I'd just like to add, Tom Petersen, has been in a few videos discussing Xe2 Battlemage in Lunar Lake. In these talks he goes on about improvements and what caused issues/bottlenecks in the previous alchemist architecture.
One thing I often hear him mention, is the change in the vector unit (the Xe core, the main computational foundation building block of Intel's render slice, is composed of two things, a vector and matrix unit). The move from going SIMD8 to SIMD16 within the vector unit apparently made significant improvements not just resolving bugs within games but also improving overall efficiency. Apparently, most games are designed for SIMD16 pipelines (because that was the industry standard that both ATI and Nvidia settled on decades ago). SIMD stands for single instruction multiple data, btw. Moving towards a higher degree of SIMD improves game compatibility. Many games have certain SIMD preferences.

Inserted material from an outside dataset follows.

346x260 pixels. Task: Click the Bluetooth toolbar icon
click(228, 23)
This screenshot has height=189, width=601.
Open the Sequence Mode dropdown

They also were emulating certain instructions via software. One such example is one called execute indirect, which is used in many (modern / next generation) game engines to accelerate command lists. In Xe2, this instruction is implemented directly within the hardware itself.
I don't think there's any single reason to simply explain why current intel graphics is so bad. It's more graphics is complicated. It was Intel's first real attempt at making a larger GPUs geared towards serious graphic workloads. And there were just many short comings both from hardware, software and just generally speaking game code not being tested / optimized for their stack doesn't help either. (Chicken and egg problem, they've limited market share so game dev studios don't bother trying as they've limited amount of resources and time aswell) Overcoming these obstacles time, both of which Nvidia and AMD have had decades of. And yes, I'm aware intel has been making graphics for equally as long and have made multiple previous attempts. But Xe was fairly recent and a completely different architecture with drivers from scratch. Just look at how much Qualcomm is struggling with their adreno drivers on windows laptops.
Still trying to answer the topic question: "why does Intel Arc 8-Xe-Cores still lack behind AMD Radeon 780m"?
I would say it's because Intel Alchemist does not have the specific hardware optimizations for gaming (keyword: short workqueues). Thus its state is similar to AMD Vega. Only with Battlemage they started to make these hardware optimizations for gaming, similar to AMD RDNA.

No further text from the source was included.